Good Communication Works at Home Too!

We deliver management communication programs in all kinds of organizations, but sometimes we get to see how the basic principles work in our personal lives too. We have a friend, I’ll call her Celia, who attended one of those programs, and sent an email saying: “Hey! This stuff works at home too!”

Celia said she was having trouble handling her own interests and commitments because her husband and two teenage boys were creating so many seemingly unnecessary interruptions in her daily life. So here’s how she described her solution:

“I got out my old notebook from your class, and realized that the first problem was that nobody seemed to be really clear on their agreements for tasks and communications and schedules here at home. Then I noticed that instead of keeping track of household and homework agreements and following up with people, I was relying on everyone’s “good will” to stay on track. That didn’t work. So I followed your 5 rules, as follows:

  1. Be clear on your requests, get good promises, and make sure they are clear & completely stated. A request + a promise = an agreement. (Wow, I really fell down on this one, but now I’ve got good agreements with all 3 people!)
  2. Make sure the agreements are recorded – plus it’s always good to keep them visible. (This is really working – I have them spelled out on a poster-sticky by the back door)
  3. Be sure you and other people put the time to perform the work for each agreement into your/their schedule.
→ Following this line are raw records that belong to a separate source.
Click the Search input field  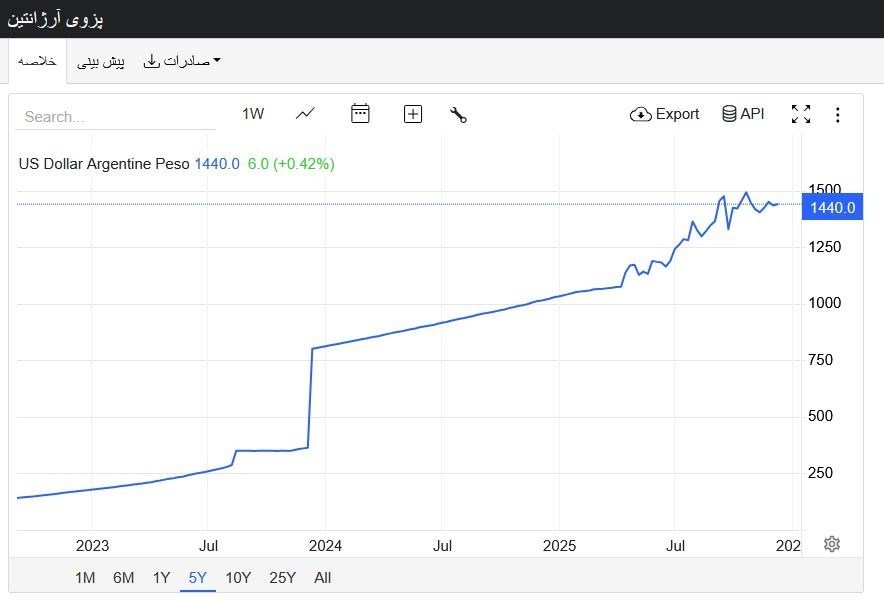[x=115, y=116]
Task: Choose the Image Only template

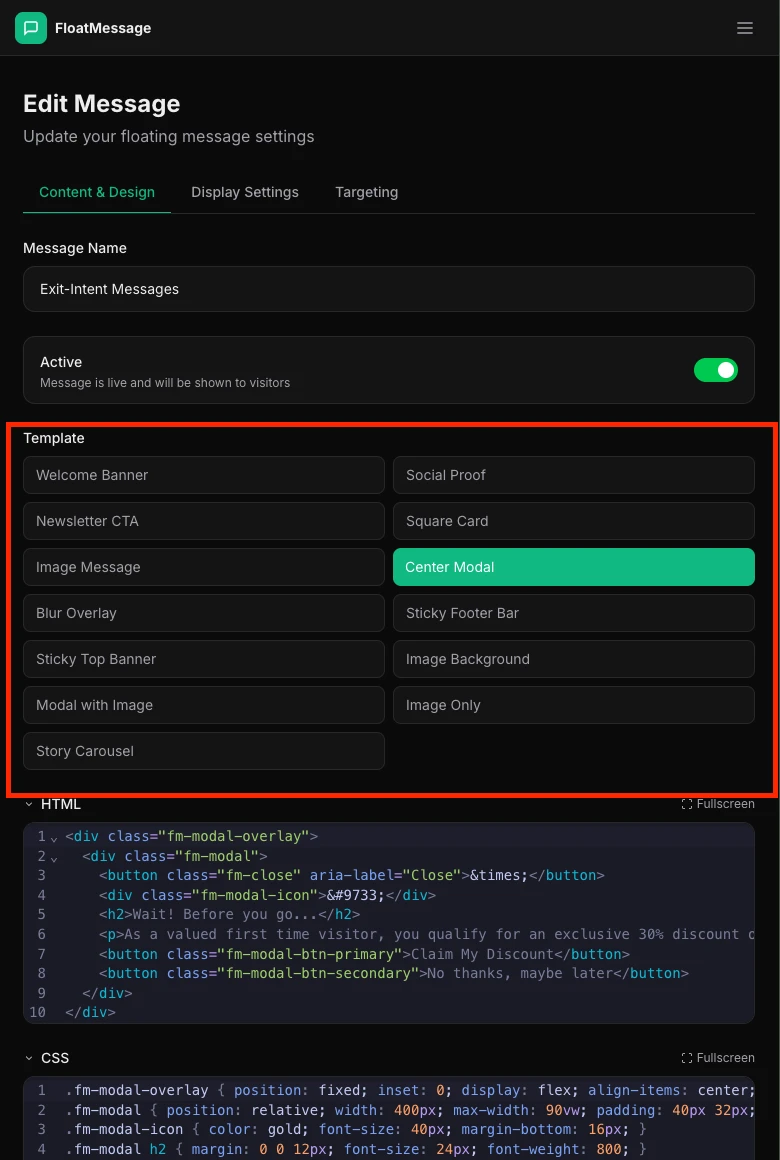Action: coord(573,705)
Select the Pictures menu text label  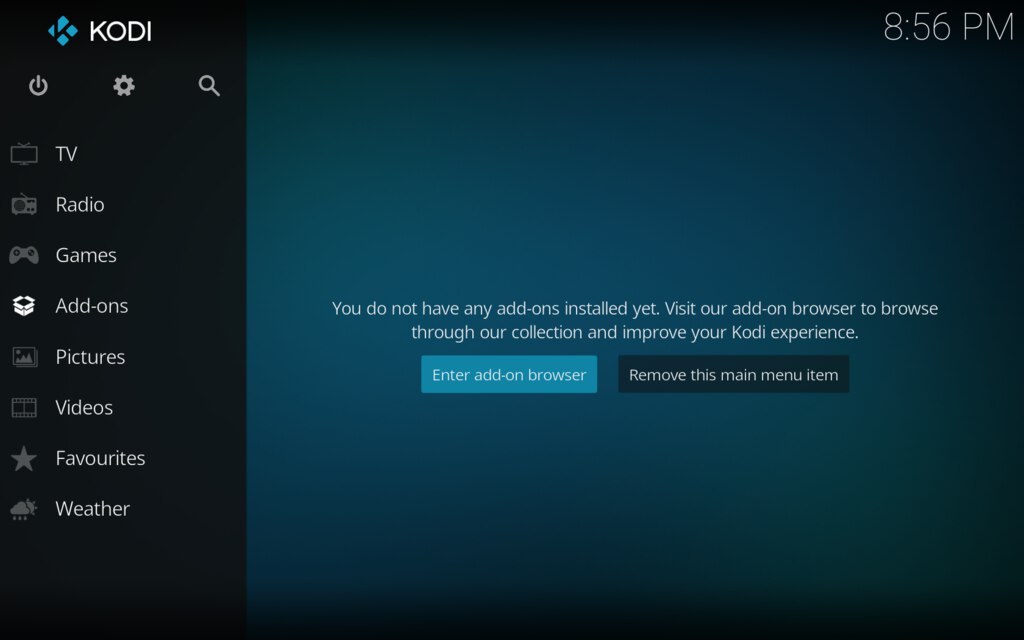(90, 357)
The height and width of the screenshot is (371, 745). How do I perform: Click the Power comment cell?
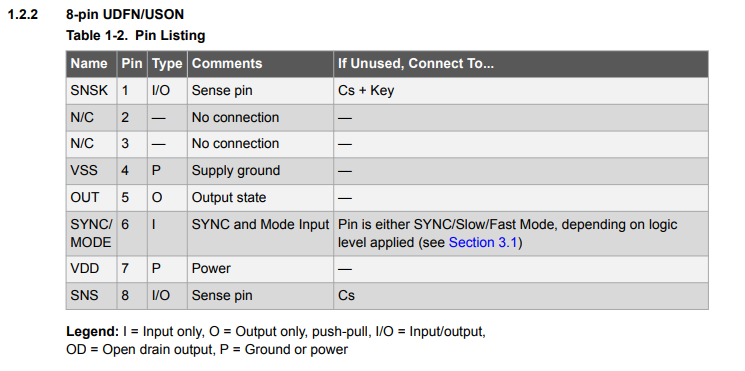pos(260,269)
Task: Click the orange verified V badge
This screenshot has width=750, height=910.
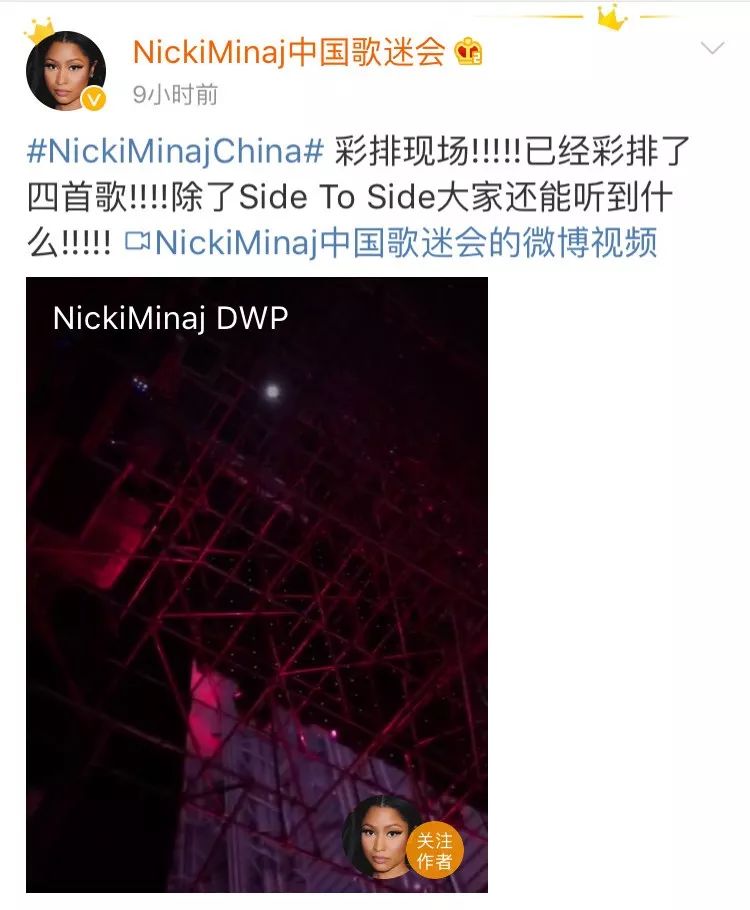Action: click(x=94, y=99)
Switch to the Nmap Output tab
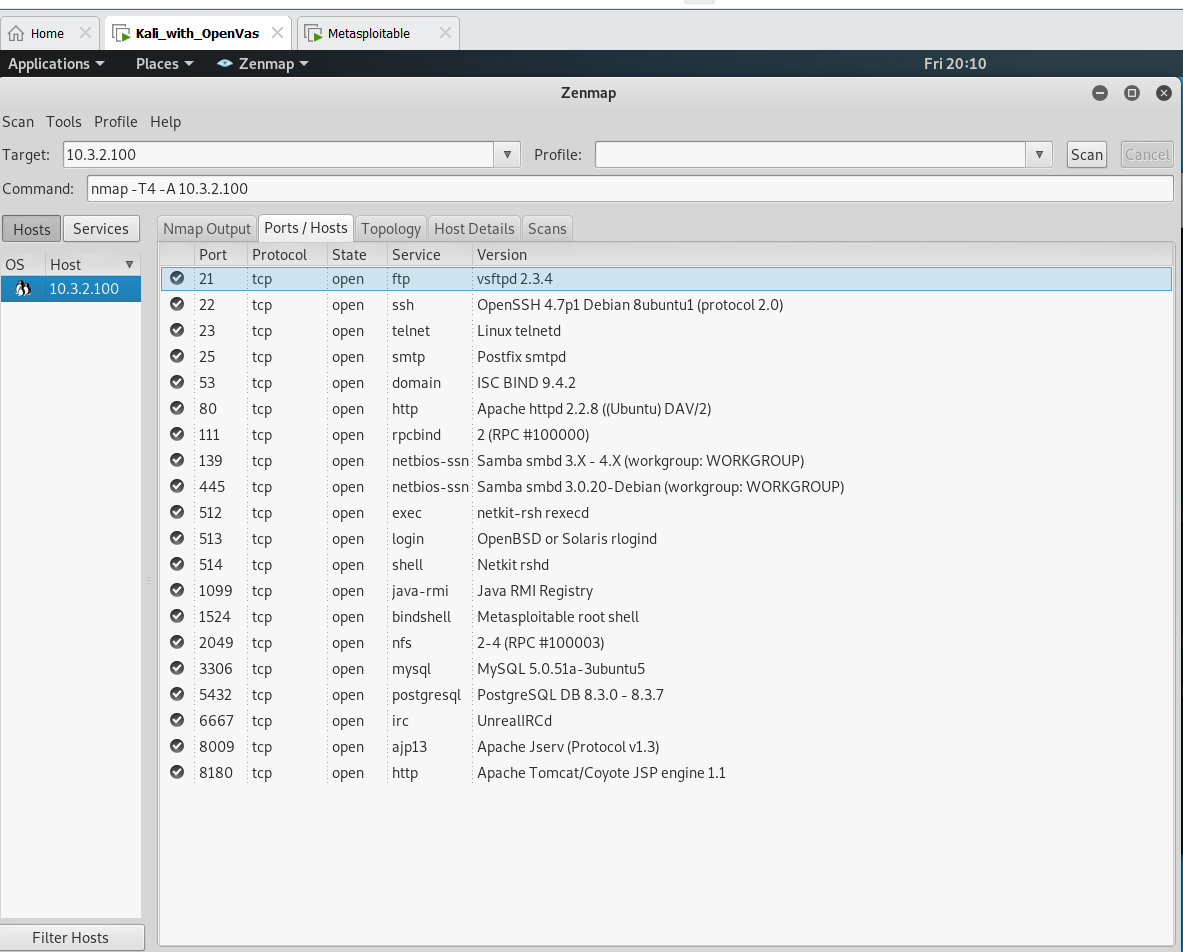 pos(207,229)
The “law of accomplishment” says everything needs to happen in time, so use your calendars. (I totally left this out. Guess what: people don’t remember!)
  4. Track what happens – when agreements are kept and when they aren’t. (This is easy now – thanks!)
  5. Follow up on each agreement, yours and theirs. Was it kept? If so, applause. If not, what is the cost or consequence caused by that failure? How will it be cleaned up? Have the closure conversations you need. (OMG, this is so much simpler now, and life-changing for my household. Yay!)

“Thank you so much. Please, the next time you give this program, tell people it works at home too!”

I’m leading a program again in 2 weeks – I’ve got a post-it reminding me to tell people that.